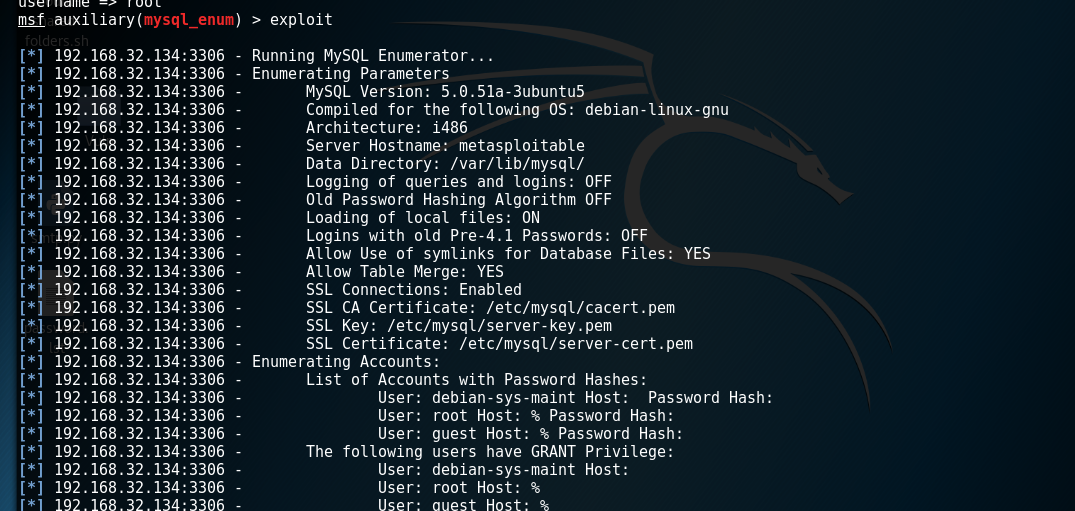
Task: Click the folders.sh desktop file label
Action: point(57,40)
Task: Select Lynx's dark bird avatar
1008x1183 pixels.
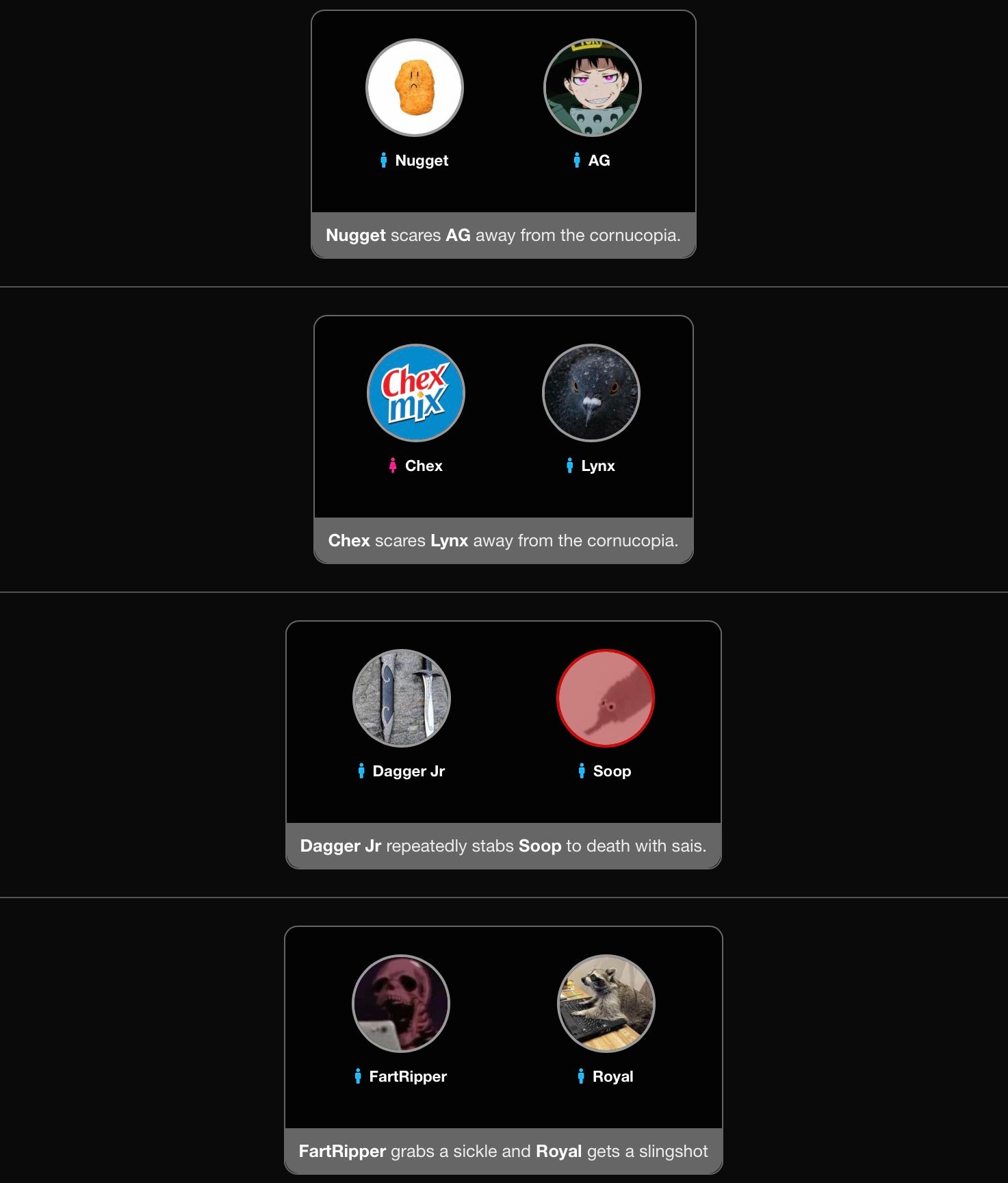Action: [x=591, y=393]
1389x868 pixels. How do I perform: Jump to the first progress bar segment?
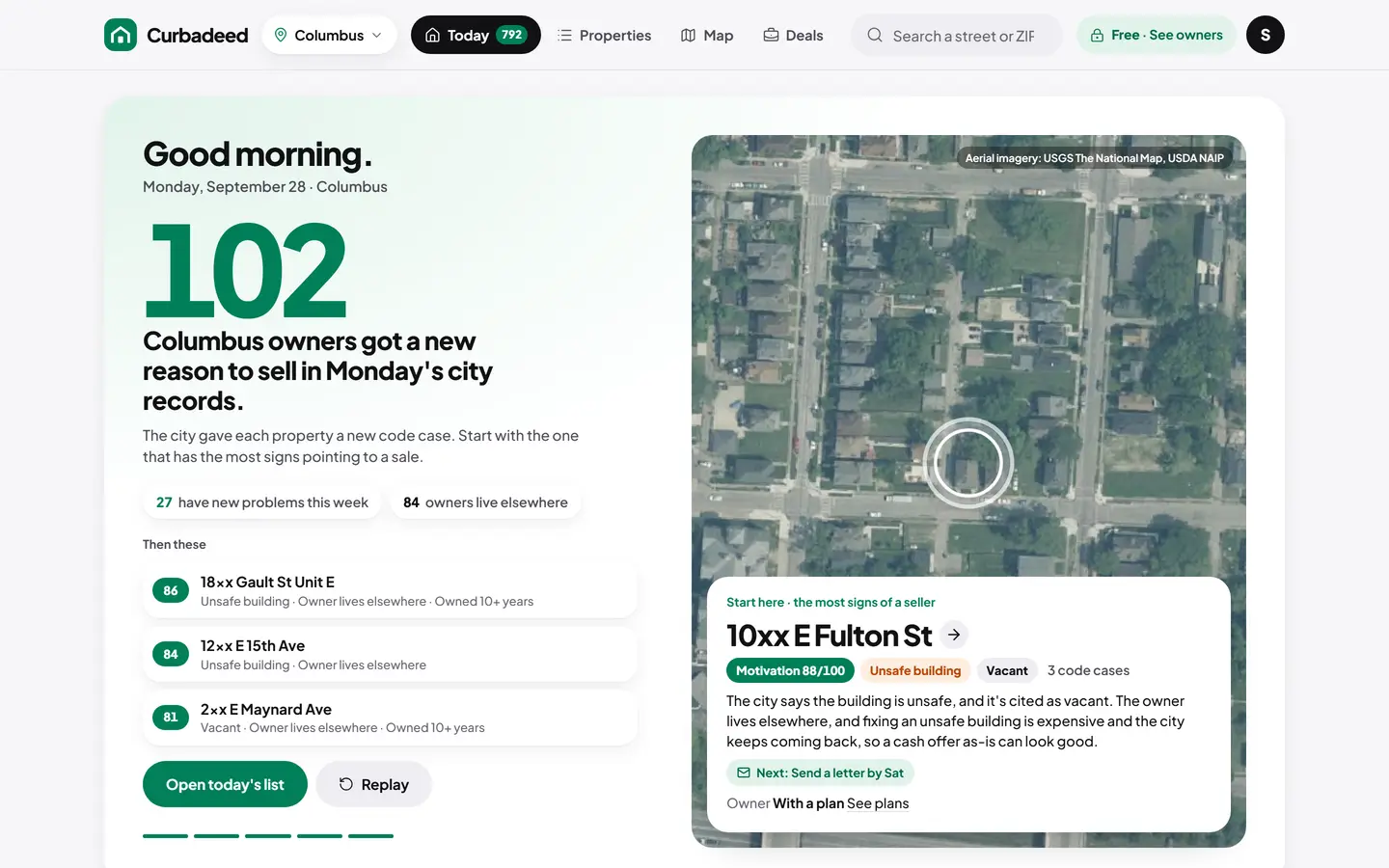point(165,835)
·····
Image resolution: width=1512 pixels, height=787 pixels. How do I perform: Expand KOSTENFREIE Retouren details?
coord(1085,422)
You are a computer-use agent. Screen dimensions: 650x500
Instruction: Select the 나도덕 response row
·····
Taking the line with "Image resolution: width=1512" as the first and the line with "Instruction: Select the 나도덕 response row" as the last, retype that stretch of the data above exactly, with no other lines.

● Output
Image resolution: width=1512 pixels, height=787 pixels. How do I perform: Expand KOSTENFREIE Retouren details?
coord(1085,422)
You are a computer-use agent. Screen dimensions: 650x500
Instruction: Select the 나도덕 response row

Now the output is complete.